While Python tends to be slower than Julia for many tasks, it is possible to write numerical codes as fast as Julia in Python using Numba and plain loops. Indeed, Numba is based on LLVM-Lite which is basically a JIT-compiler based on the LLVM toolchain. The standard implementation of Julia also use a JIT and the LLVM toolchain. This means the two should behave pretty closely besides the overhead introduced by the languages that are negligible once the computation is performed in parallel (because the resulting computation will be memory-bound on nearly all modern platforms).

This computation can be parallelized in both Julia and Python (still using Numba). While writing a sequential computation is quite straightforward, writing a parallel computation is if bit more complex. Indeed, computing the upper triangular values can result in an imbalanced workload and so to a sub-optimal execution time. An efficient strategy is to compute, for each iteration, a pair of lines: one comes from the top of the upper triangular part and one comes from the bottom. The top line contains m-i items while the bottom one contains i+1 items. In the end, there is m+1 items to compute per iteration so the number of item is independent of the iteration number. This results in a much better load-balancing. The line of the middle needs to be computed separately regarding the size of the input array.

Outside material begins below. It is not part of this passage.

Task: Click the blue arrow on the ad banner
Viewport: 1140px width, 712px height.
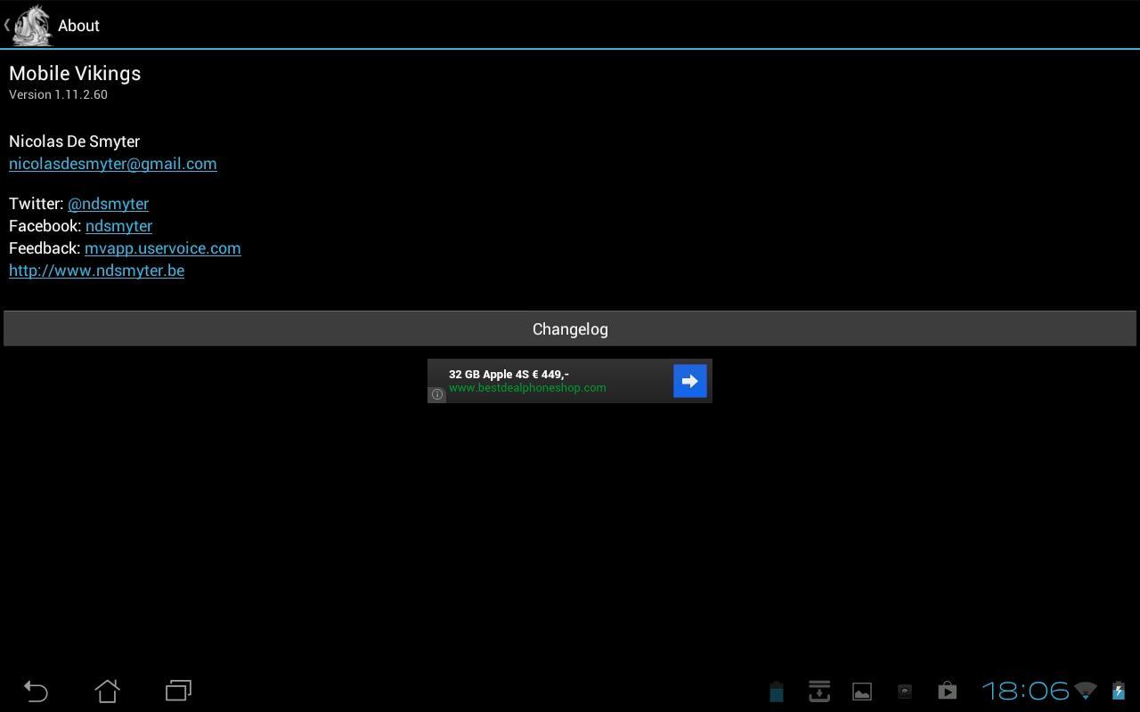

Here is the final implementation:

import numba as nb
import numpy as np

@nb.njit(inline='always', fastmath=True)
def compute_line(tmp, res, i, m):
    offset = (i * (2 * m - i - 1)) // 2
    factor = 3.0 / n
    for j in range(i + 1, m):
        s = 0.0
        for k in range(n):
            s += (tmp[i, k] - tmp[j, k]) ** 2
        res[offset] = np.sqrt(s * factor)
        offset += 1
    return res

@nb.njit('()', parallel=True, fastmath=True)
def fastest():
    m, n = Y.shape[0], Y.shape[1] * Y.shape[2]
    res = np.empty(m*(m-1)//2)
    tmp = Y.reshape(m, n)
    for i in nb.prange(m//2):
        compute_line(tmp, res, i, m)
        compute_line(tmp, res, m-i-1, m)
    if m % 2 == 1:
        compute_line(tmp, res, (m+1)//2, m)
    return res

# [...] same as others
%timeit -n 100 fastest()

Results

Here are performance results on my machine (with a i5-9600KF having 6 cores):

foo     (seq, Python, Mercury):    4910.7 ms
bar     (seq, Python, Mercury):     134.2 ms
jit_bar (seq, Python, Mercury):       ???
dists   (seq, Julia,  DNF)            6.9 ms
dists   (par, Julia,  DNF)            2.2 ms
fastest (par, Python, me):            1.5 ms  <-----

(Jax does not work on my machine so I cannot test it yet)

This implementation is the fastest one and succeed to beat the best Julia code so far.


Optimal implementation

Note that for large arrays like (200_000,4,5), all implementations provided so far are inefficient since they are not cache friendly. Indeed, the input array will take 32 MiB and will not for on the cache of most modern processors (and even if it could, one need to consider the space needed for the output and the fact that caches are not perfect). This can be fixed using tiling, at the expense of an even more complex code. I think such an implementation should be optimal if you use Z-order curves.